● **TEXT**
::::::::::

Gericht: Oberlandesgericht Koblenz
Beschluss verkündet am 03.03.2005
Aktenzeichen: 1 Ss 43/05
Rechtsgebiete: StPO


Vorschriften:

StPO § 349 Abs. 4
Sofern sich aus den Umständen nicht ausnahmesweise ergibt, dass es dem Vertragspartner auf die Zahlungsfähigkeit gerade im Zeitpunkt des Vertragsschlusses ankommt, bezieht sich in Fällten hinausgeschobener Fälligkeit die stillschweigende Erklärung des Schuldners, zur Vertragserfüllung willens und nach seiner Erwartung auch in der Lage zu sein, erst auf den Fälligkeitstermin. Es kommt dann darauf an, mit selcher Sicherheit er den Geldeingang erwarten kann. Die bloße Hoffnung auf einen Geldzufluss reicht zwar nicht aus. Anders kann es aber sein, wenn sich die Erwartung auf Angaben des mit überlegenem Sachwissen augestatteten Vertragspartners stützt, der den Schuldner in der betreffenden Angelegenheit beraten hat.
OBERLANDESGERICHT KOBLENZ BESCHLUSS

Geschäftsnummer: 1 Ss 43/05

In der Strafsache

wegen Betrugs

hier: Revision des Angeklagten

hat der 1. Strafsenat des Oberlandesgerichts Koblenz durch den Vorsitzenden Richter am Oberlandesgericht von Tzschoppe, den Richter am Oberlandesgericht Summa und die Richterin am Oberlandesgericht Hardt am 3. März 2005 gemäß § 349 Abs. 4 StPO einstimmig beschlossen:

Tenor:

Auf die Revision des Angeklagten wird das Urteil der 8. kleinen Strafkammer des Landgerichts Koblenz vom 16. Dezember 2004 mit den zugrunde liegenden Feststellungen aufgehoben.

Die Sache wird zu neuer Verhandlung und Entscheidung, auch über die Kosten der Revision, an eine andere kleine Strafkammer des Landgerichts Koblenz zurückverwiesen.

Gründe:

I.

Das Amtsgericht verurteilte den Angeklagten wegen Betrugs zu einer Freiheitsstrafe von drei Monaten.

Seine dagegen eingelegte Berufung hat die Strafkammer als unbegründet verworfen.

Gegen diese Entscheidung richtet sich die Revision des Angeklagten. Er beantragt, das angefochtene Urteil aufzuheben und rügt die Verletzung materiellen Rechts.

::::::::::

● **GEGEBENE EINTRÄGE**
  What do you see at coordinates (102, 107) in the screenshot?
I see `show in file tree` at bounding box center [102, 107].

::::::::::

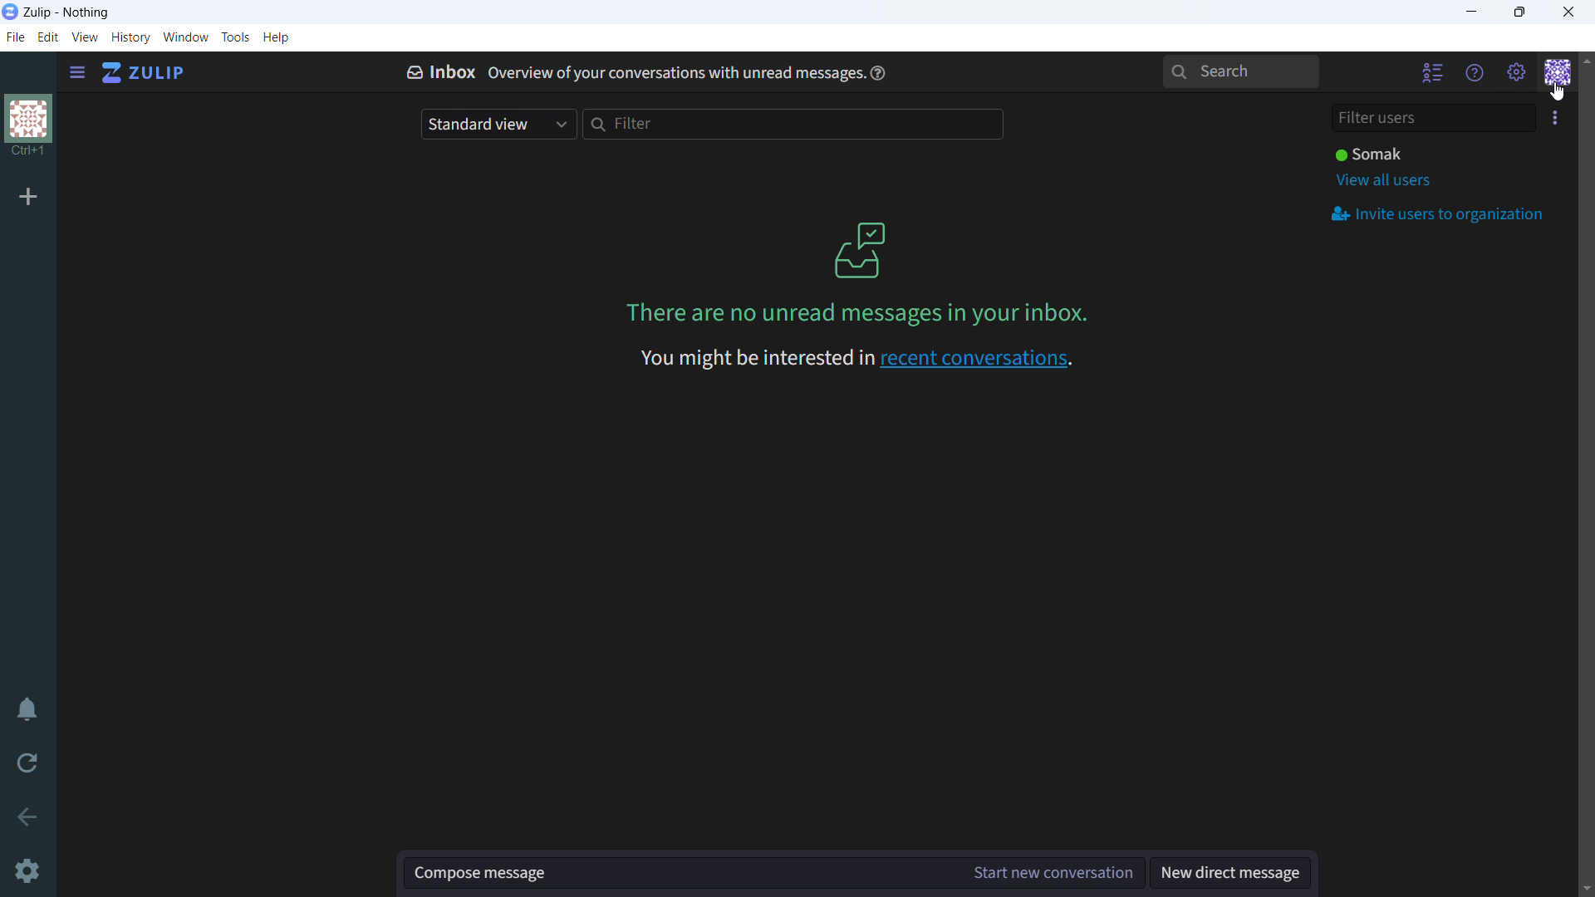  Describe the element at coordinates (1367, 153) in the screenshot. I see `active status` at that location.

::::::::::

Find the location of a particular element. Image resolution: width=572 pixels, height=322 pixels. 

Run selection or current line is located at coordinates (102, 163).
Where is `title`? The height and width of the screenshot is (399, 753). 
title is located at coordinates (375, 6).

::::::::::

Kannst du die Stelle im Beschluss, die bei den Worten „Auf die Revision“ beginnt und nach „Landgerichts Koblenz zurückverwiesen.“ aufhört, wortgetreu abschreiben? Die Einträge stehen in keinem Zusammenhang mit dem Beschluss.

Auf die Revision des Angeklagten wird das Urteil der 8. kleinen Strafkammer des Landgerichts Koblenz vom 16. Dezember 2004 mit den zugrunde liegenden Feststellungen aufgehoben.

Die Sache wird zu neuer Verhandlung und Entscheidung, auch über die Kosten der Revision, an eine andere kleine Strafkammer des Landgerichts Koblenz zurückverwiesen.